Wednesday, December 21, 2011

Génocide arménien... France et Turquie en conflit

PARIS - Faisant fi de vives critiques turques, l'Assemblée nationale française a décidé - avec l'assentiment du gouvernement - d'examiner jeudi une proposition de loi condamnant la négation du génocide arménien, au risque d'une grave crise diplomatique et économique avec Ankara.
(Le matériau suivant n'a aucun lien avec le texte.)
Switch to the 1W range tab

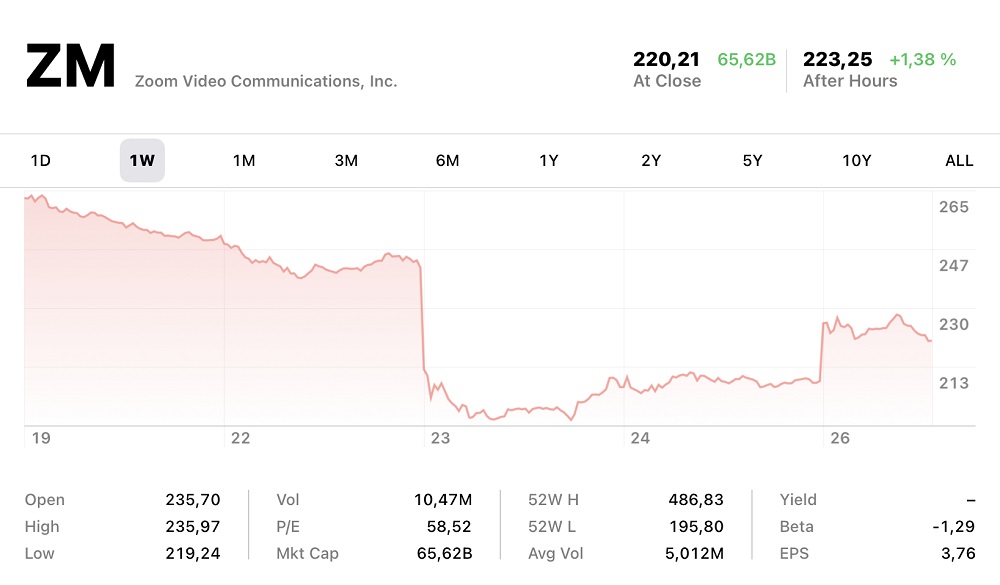tap(142, 161)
«Il n'est pas question pour nous d'accepter cette proposition de loi (...) qui dénie le droit de rejeter des accusations infondées et injustes contre notre pays et notre nation», a réagi dans un communiqué le chef de l'État turc, Abdullah Gül, en exhortant Paris à renoncer à une loi «inacceptable».
Le texte prévoit un an de prison et 45 000 euros d'amende en cas de négation d'un génocide reconnu par la loi. Paris a admis en 2001 l'existence d'un génocide d'Arméniens entre 1915 et 1917 (1,5 million de morts, selon les Arméniens).
Si elle reconnaît que jusqu'à 500 000 personnes sont mortes au cours de cette période, la Turquie considère qu'elles ont été les victimes des aléas de la Première Guerre mondiale et non d'un génocide.
Deux délégations turques, l'une composée d'hommes d'affaires, l'autre de parlementaires, ont été envoyées en début de semaine à Paris pour tenter d'empêcher un examen du texte de loi. Ces parlementaires ont rencontré mardi le chef de la diplomatie française, Alain Juppé.
«Le ministre d'État a exprimé la conviction que nos intérêts stratégiques communs, notre coopération pour la paix et la liberté en Syrie, en Afghanistan, notre appartenance commune à l'Otan ou au G20, nos coopérations culturelles et économiques, sont suffisamment forts pour surmonter les épreuves que peuvent traverser nos relations», a déclaré son porte-parole, Bernard Valero.
Sanctions
Ces derniers jours, la Turquie a menacé la France de représailles diplomatiques, économiques et culturelles si la loi était adoptée.
En premier lieu, Ankara devrait rappeler pour consultations son ambassadeur et parle de déclarer persona non grata son homologue français en Turquie.
En matière économique, le millier d'entreprises françaises opérant en Turquie pourrait se voir priver de marchés publics dans les domaines des transports, de l'armement et du nucléaire. La Turquie a compté près de 12 milliards d'euros d'échanges en 2010 avec la France.
La Turquie «est membre de l'Organisation mondiale du commerce et est liée à l'Union européenne par un accord d'union douanière. Ces deux engagements juridiques impliquent un traitement non discriminatoire à l'égard des entreprises de l'UE», a souligné le ministère français des Affaires étrangères.
La coopération culturelle, scientifique et technologique turco-française pourrait être également gelée par Ankara, selon une source proche du gouvernement turc.
Saveur électorale
Ces derniers jours, Ankara a notamment accusé le gouvernement français de vouloir, avec cette loi, récupérer lors de la présidentielle de 2012 le vote de quelque 500 000 «Arméniens de France».
Nicolas Sarkozy leur avait promis avant son élection en 2007 de soutenir un tel texte. En octobre dernier, il avait à nouveau jugé «pas acceptable» la négation du génocide arménien.
«Tous les cinq ans cette question revient avant les élections» présidentielle et législatives pour obtenir les voix des Français d'origine arménienne, s'est insurgée Ümit Boyner, présidente du patronat turc, TUSIAD.
Mardi, l'opposition socialiste française a annoncé son intention de voter le texte déposé à l'Assemblée nationale par un député membre du parti présidentiel UMP, tandis que le Sénat prévoyait des auditions début janvier sur le même sujet.
Dans un communiqué, le Conseil de coordination des organisations arméniennes de France a de son côté dénoncé les «ingérences» de la Turquie dans les affaires intérieures françaises.